- AWS encourages customers to switch from nvidia to its cheaper trainer chip
- It says its hardware offers the same performance with a cost saving of 25 percent
- Amazon’s pitch happened when NVIDIA showcased her new hardware on GTC 2025
While NVIDIA hosted its annual GTC 2025 conference, which showed new products such as DGX Spark and DGX Station AI Supercomputer, Amazon tried to convince his clouds that they could save money by moving away from Pexy Nvidia -Darware and embracing Amazon’s own AI chips.
The information The AWS claims beat at least one of its cloud customers to consider renting servers driven by Amazon’s Trainium Chip and claimed they could enjoy the same service as NVIDIA’s H100, but to 25 percent of costs.
Tractium is one of several internal chips developed by Amazon (together with graviton and inferentia), built for training machine learning models in the AWS cloud and offers a cheaper alternative to GPU-based systems. Amazon’s silicon is not intended as a similar-to-like replacement for Nvidia’s more advanced products, but it doesn’t have to be.

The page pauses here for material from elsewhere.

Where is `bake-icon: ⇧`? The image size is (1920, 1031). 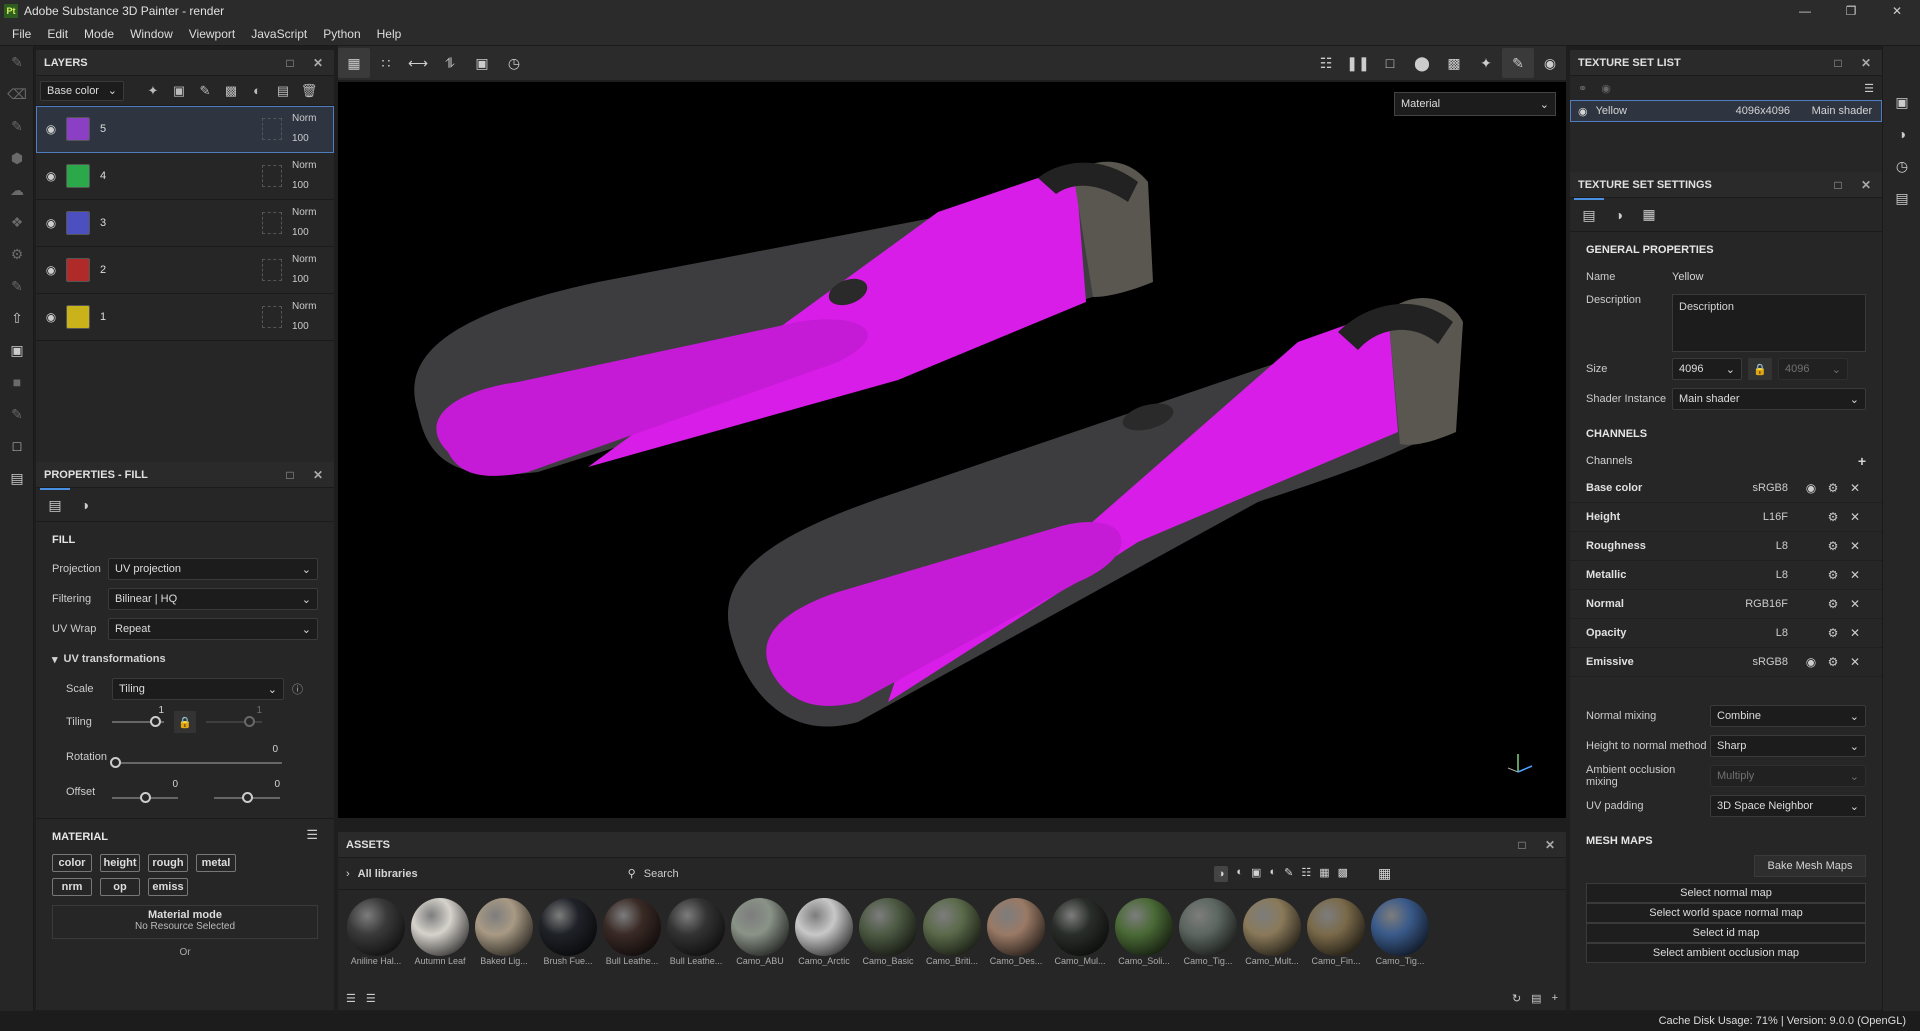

Part of the AI conversation
Amazon’s offerings appear to be part of a wider shift across the ski market, where providers such as AWS and Google develop their own chips and offer them to customers as a way to avoid costs – and scarcity – of Nvidia’s much sought after GPUs.
“What AWS is doing is smart,” Matt Kimball, VP and Principal Analyst for Data Compute and Storage at Moor Insights & Strategy, told NetworkWorld. “It tells the world that there is a cost-effective alternative that is also performing for AI training needs. It inserts itself into the AI conversation.”
The course here is of course access. AWS allows customers to experiment with training and inference workloads without having to wait months for an NVIDIA GPU or pay top dollar for it.
While a 25 percent saving is definitely not to be sniffed on, and something that will undoubtedly appeal to a number of AWS customers, there are obvious disadvantages for buyers to consider.
Seam NetworkWorld Remarks, “Companies used to work with Nvidia’s Compute Unified Device Architecture (CUDA) have to think about the cost of switching to a brand new platform like Trainium. In addition, Trainium is only available on AWS so users can be locked inside.”